It's usually Intel that leads the way with the latest processor innovations, but today an IBM-led consortium has leapt ahead by announcing it has produced the world's first functional 7nm node test chips. The most advanced commercial CPUs of today are built using a 14nm process and there are plans afoot for 10nm chips in 2016, but shrinking manufacturing any further has proven challenging and not at all straightforward.

"7nm node has remained out of reach due to a number of fundamental technology barriers," says IBM, with the most notable among them being the material properties of silicon itself. IBM's group of collaborators, which includes Samsung and the SUNY Polytechnic Institute, replaced pure silicon with a silicon-germanium (SiGe) alloy for the channel transistors to improve electron mobility at that minuscule scale. It also employed Extreme Ultraviolet (EUV) lithography to etch the microscopic patterns into each chip.

This isn't the first time that IBM has dipped below the 10nm bar with its research into future chip technology, as back in 2012 the company demonstrated 9nm transistors built out of carbon nanotubes. The present 7nm SiGe transistors appear to be somewhat more viable for commercial production, though they're still at least a few years away from reaching that stage. Once they do, IBM anticipates they'll offer "close to 50 percent area scaling improvements over today’s most advanced 10nm technology." In other words, a processor built at 7nm is expected to have twice the power density of one built at 10nm. It's the generation after the next generation.

The future is even tinier than you can imagine

IBM's announcement today is a major milestone in its five-year, $3 billion research program to "push the limits of chip technology needed to meet the emerging demands of cloud computing and Big Data systems." That's really at the heart of the grand old company's efforts: it's advancing manufacturing techniques only as a means to augment its cloud and big data services. Part of that shift was this month's completion of the sale of IBM's chipmaking unit to GlobalFoundries, a semiconductor foundry that was spun off from AMD back in 2009. GlobalFoundries is a member of the research group that successfully produced the new 7nm node chips, and it will serve as IBM's exclusive processor manufacturer for the next 10 years. And so, even as IBM exits the business of making chips itself, it continues to work on designing and refining the chips that will power our collective future.

- TRY IT
Rewrite the passage on IBM's 7nm test chips starting at "This isn't the" and ending at "the next generation.", with "carbon nanotubes" replaced by "graphene ribbons". The lines that follow the passage are not needed.

- DATASET SECTION
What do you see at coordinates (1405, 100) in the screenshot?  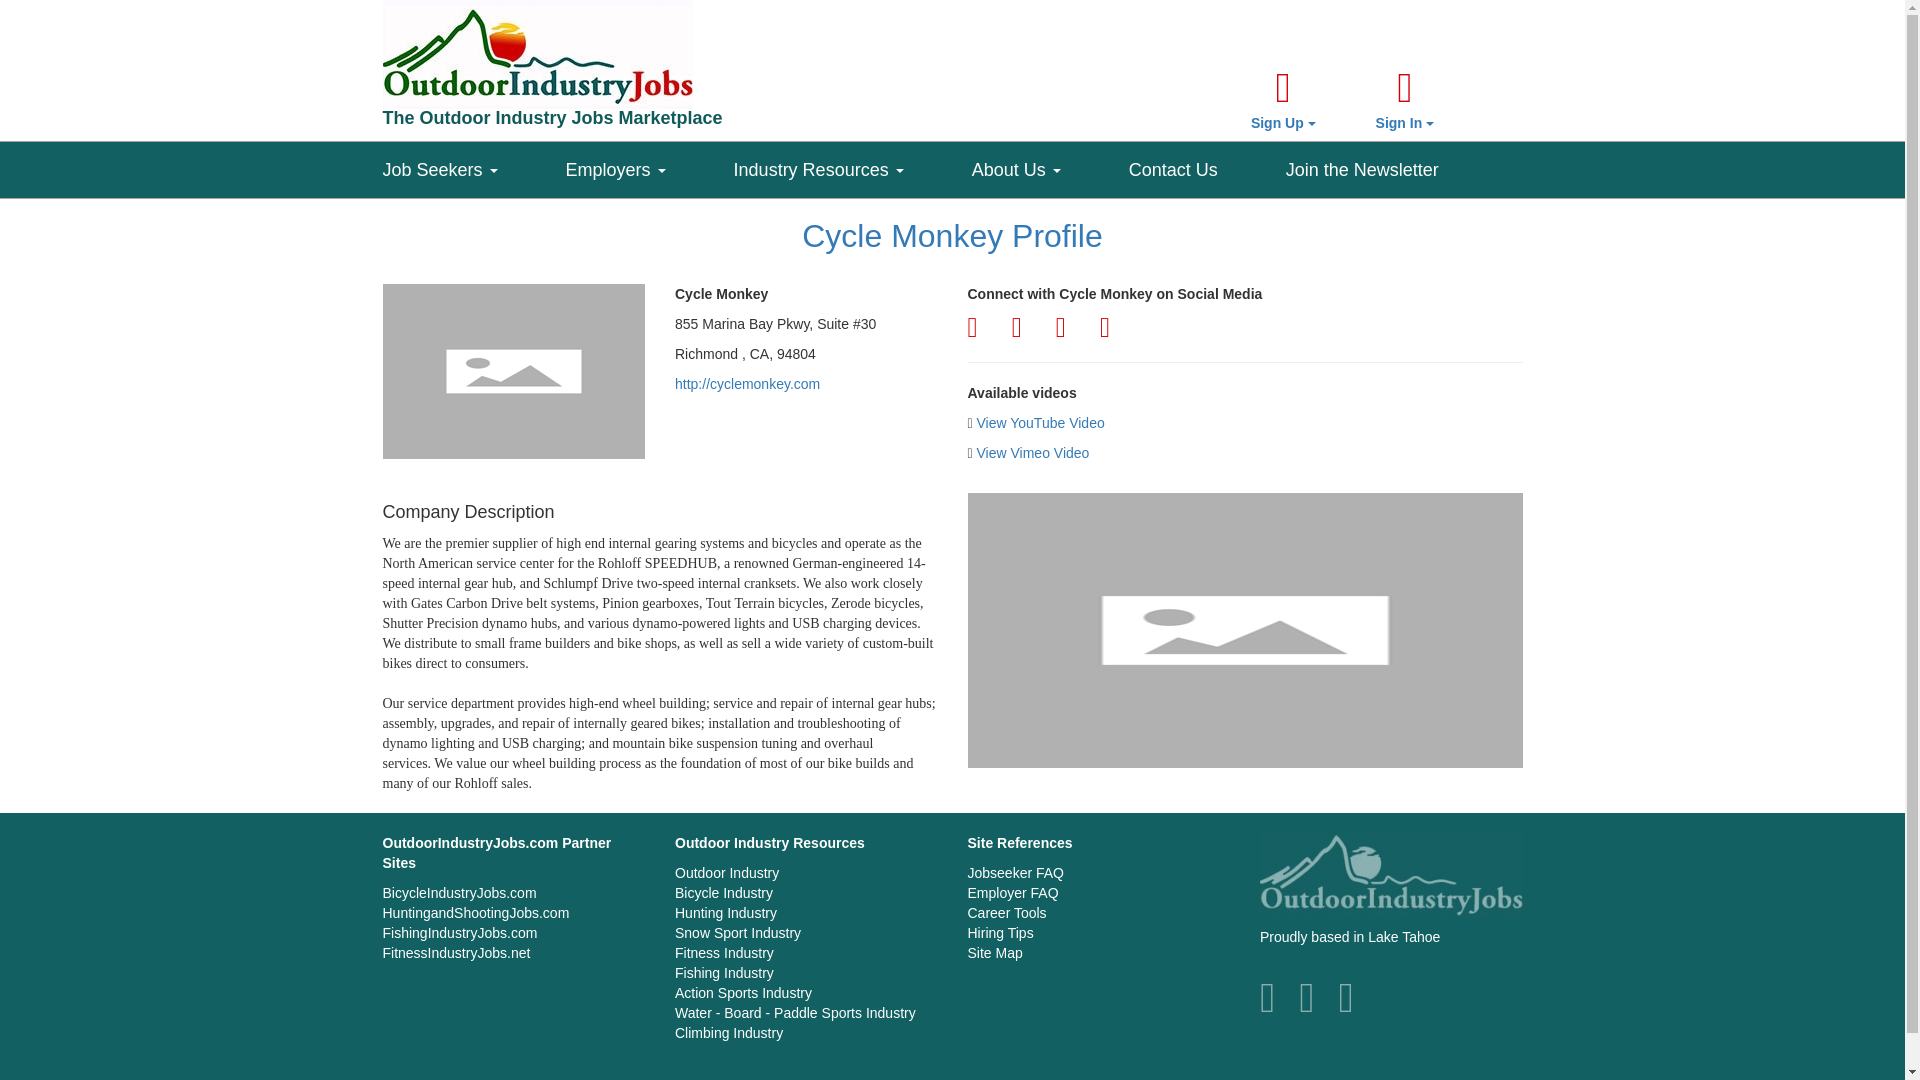 I see `Sign In` at bounding box center [1405, 100].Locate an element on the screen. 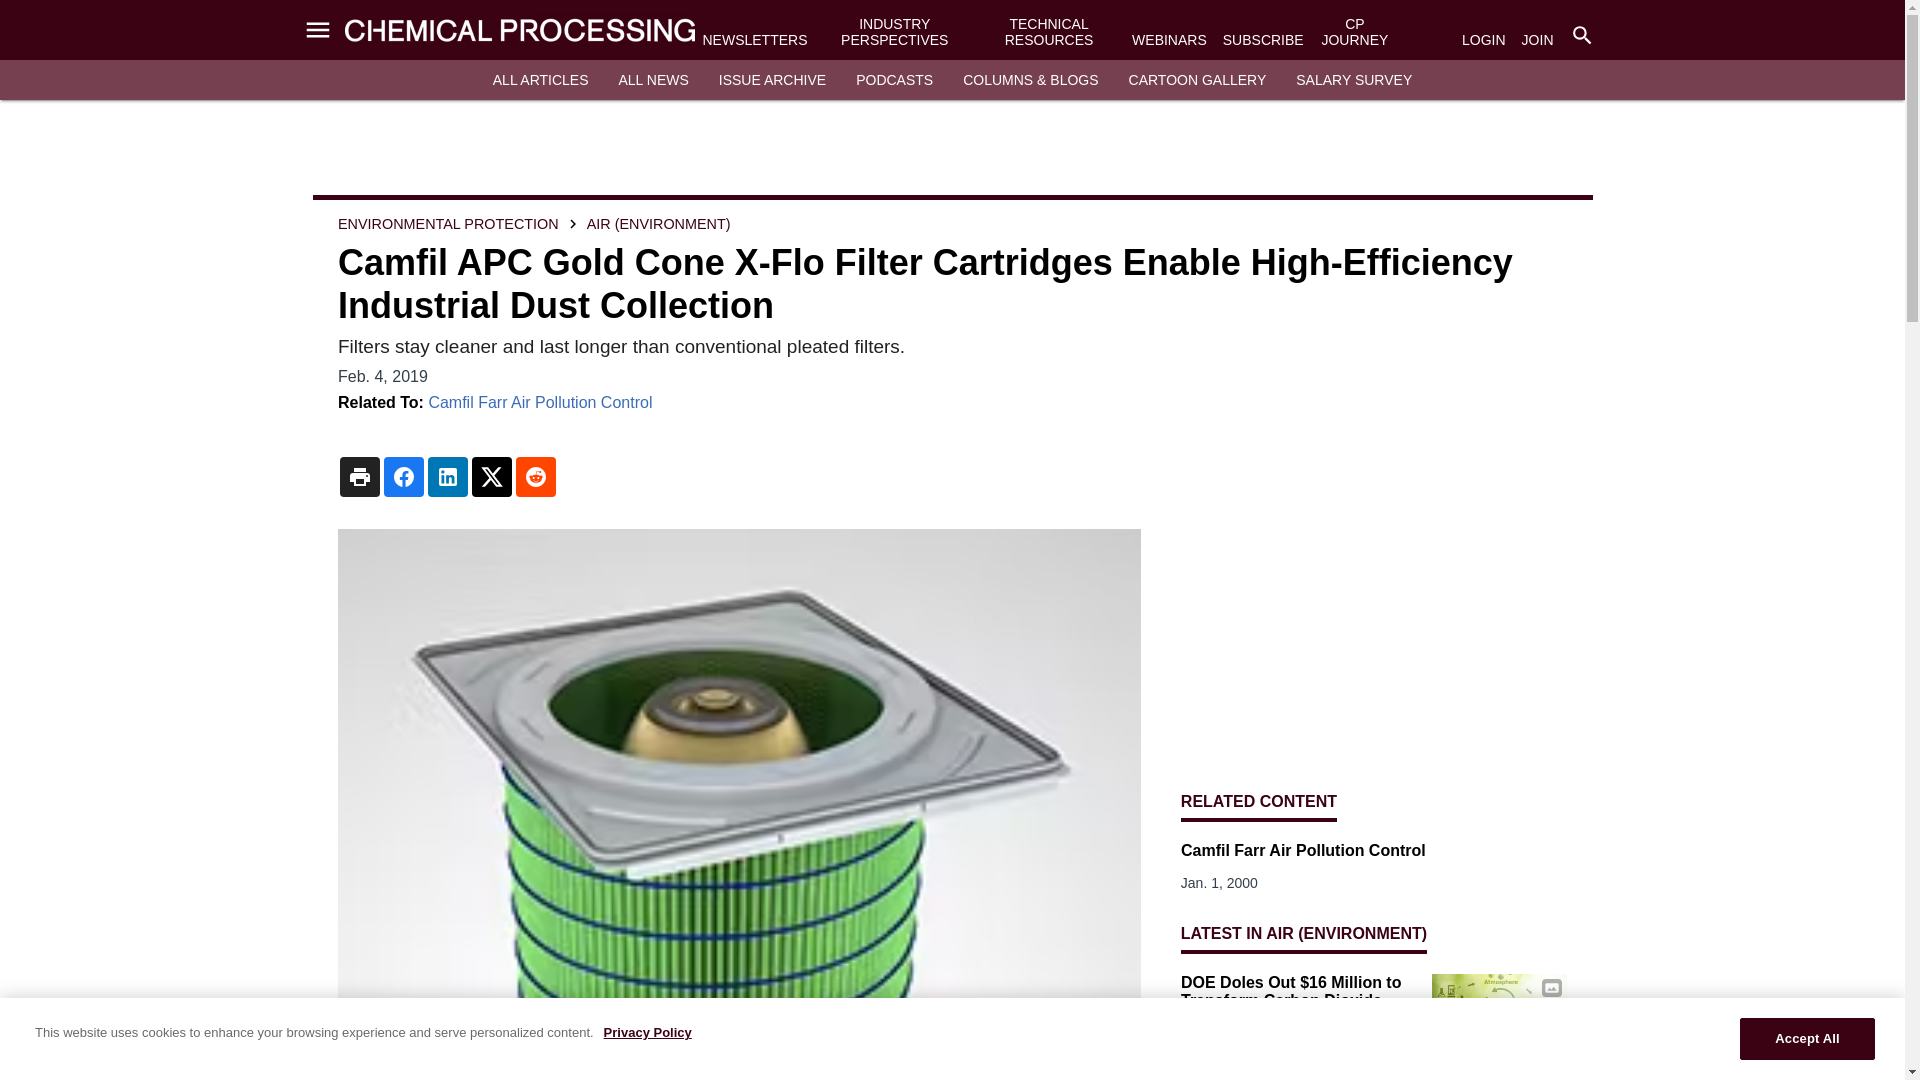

- COMPLETED TASK
This isn't the first time that IBM has dipped below the 10nm bar with its research into future chip technology, as back in 2012 the company demonstrated 9nm transistors built out of graphene ribbons. The present 7nm SiGe transistors appear to be somewhat more viable for commercial production, though they're still at least a few years away from reaching that stage. Once they do, IBM anticipates they'll offer "close to 50 percent area scaling improvements over today’s most advanced 10nm technology." In other words, a processor built at 7nm is expected to have twice the power density of one built at 10nm. It's the generation after the next generation.